- **EXERCISE OBJECTIVE**
Return only the lines running from the one that contains "You are a computer-use" through the end of the entries, exactly, both ends included. Omit pictures.

- **Items from a dataset**
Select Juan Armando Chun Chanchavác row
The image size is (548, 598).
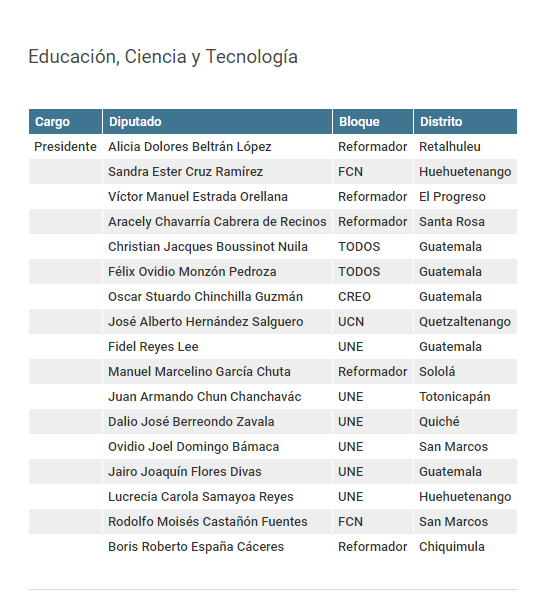tap(273, 397)
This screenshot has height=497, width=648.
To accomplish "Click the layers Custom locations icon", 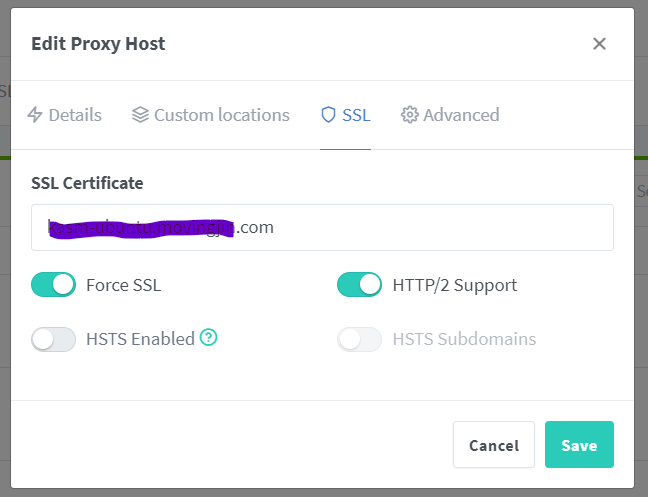I will 140,115.
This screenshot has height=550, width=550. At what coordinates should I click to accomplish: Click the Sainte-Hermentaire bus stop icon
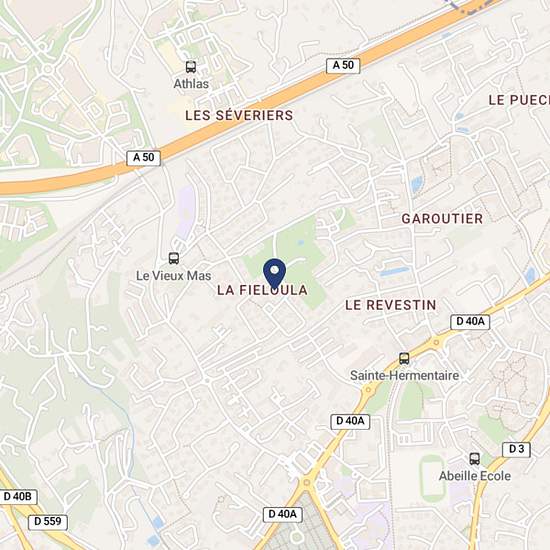(x=404, y=358)
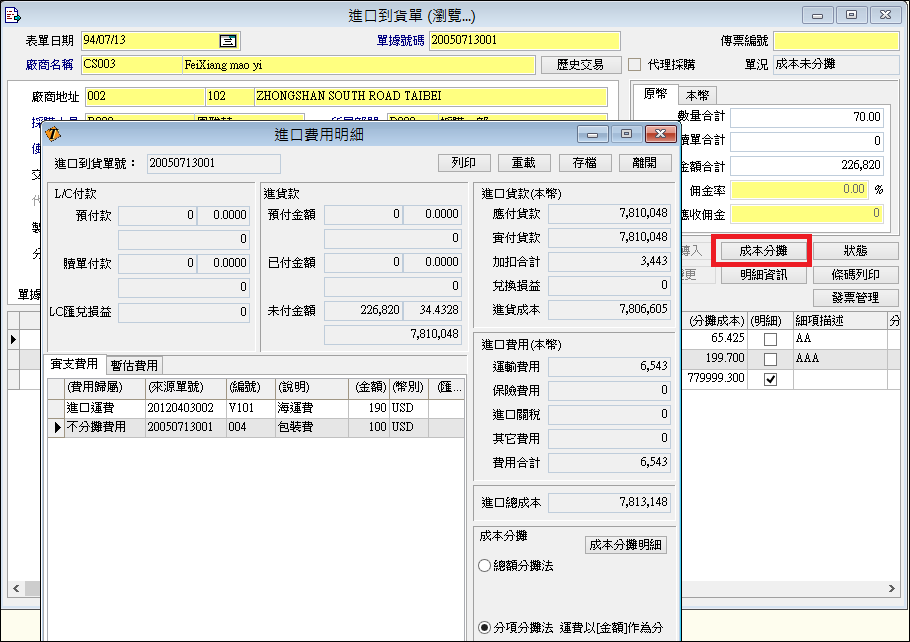Open the calendar picker in 表單日期 field

228,41
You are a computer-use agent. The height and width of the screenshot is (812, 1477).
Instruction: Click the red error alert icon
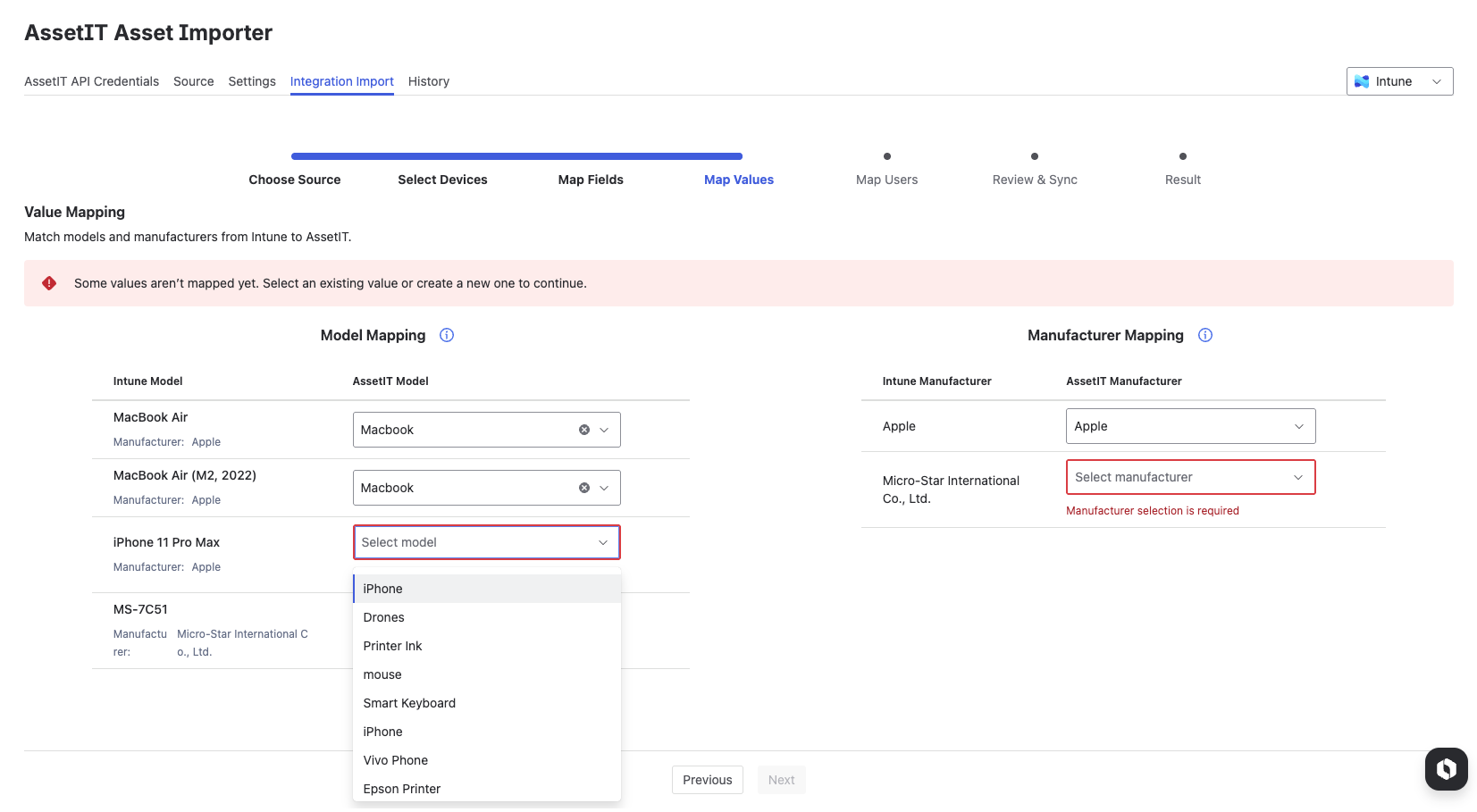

- **WORKED SOLUTION**
You are a computer-use agent. The height and width of the screenshot is (812, 1477).
Instruction: Click the red error alert icon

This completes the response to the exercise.